Introduction
The COVID-19 pandemic caused a sharp downturn in Singapore, with GDP growth forecast between negative 4% and negative 1% for 2020 (Macroeconomic Review, April 2020, MAS). The recession stemmed from combined demand and supply shocks: plummeting consumer and tourist demand, global supply chain disruptions and falling business investment. In response, the Monetary Authority of Singapore and the government deployed different tools, monetary policy centred on the exchange rate and large-scale discretionary fiscal policy.
Exchange rate-based monetary policy in Singapore
Unlike most countries that rely on interest rate adjustments, Singapore adopts an exchange rate-based monetary policy because of its highly open, trade-dependent economy. MAS manages the Singapore dollar against a trade-weighted basket of currencies using a band, basket and crawl framework, allowing the currency to move within an undisclosed policy band.

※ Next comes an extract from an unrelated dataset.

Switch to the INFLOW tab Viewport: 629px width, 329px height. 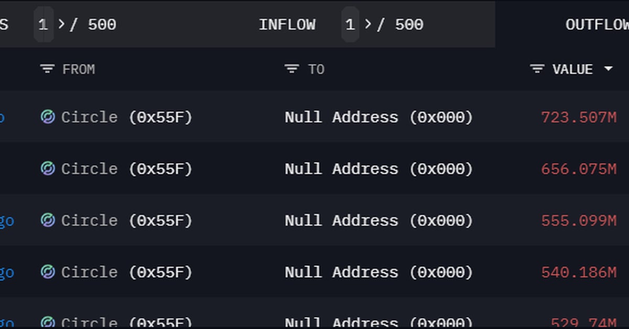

During high inflation MAS typically allows modest and gradual appreciation to reduce imported inflation. In recessionary periods such as the pandemic, MAS moved to a zero percent appreciation stance to avoid further pressure on exporters and support stability. This neutral stance was appropriate: there was no inflation to suppress, and in fact deflationary pressures were mounting from collapsing demand and oil prices; continued appreciation would have further reduced export competitiveness in sectors like manufacturing and logistics; and deliberate depreciation was not viable because Singapore relies heavily on imported inputs, so a weaker currency would have raised costs of production and risked cost-push inflation without a corresponding export boost. MAS's stance therefore helped prevent the recession from worsening, but it was a stabilising measure rather than one that could actively stimulate demand or generate recovery.
Discretionary fiscal policy and its role in recovery
Given the limits of monetary policy in this crisis, discretionary fiscal policy became the central tool. It involves deliberate increases in government spending and transfers to directly boost aggregate demand. The government rolled out multiple stimulus packages in 2020 totalling nearly S$100 billion, including the Jobs Support Scheme, which subsidised a portion of employee wages to reduce retrenchment; direct public sector hiring such as Safe Distancing Ambassadors and healthcare support roles; bringing forward infrastructure spending on transport and construction; and cash transfers and rental relief for households and small businesses.
These interventions raised government spending, shifting AD rightward, increasing real national income and reducing cyclical unemployment, which mattered given the scale of job losses in tourism, aviation and retail. However, fiscal policy has limitations. Leakages, especially Singapore's high marginal propensity to save and to import, mean the multiplier may be smaller than in more closed economies, reducing the impact on GDP. There is a potential inflation trade-off if stimulus is too large as the economy nears full employment, especially in capacity-constrained sectors like construction. Not all sectors benefited equally; aviation and tourism, hit by border closures, could not recover simply from increased spending elsewhere, as their recovery depended on global reopening outside the government's control.
Evaluative conclusion
While exchange rate policy cushioned the recession and stabilised the external sector by avoiding export-damaging appreciation or inflation-inducing depreciation, it was not designed to actively stimulate aggregate demand. Discretionary fiscal policy, by contrast, was essential in providing immediate, large-scale support to households and businesses, directly addressing the sharp fall in consumption and investment. For a demand-and-supply shock of this nature, fiscal intervention was the more effective tool for driving recovery, with exchange rate policy playing a necessary supporting, stabilising role.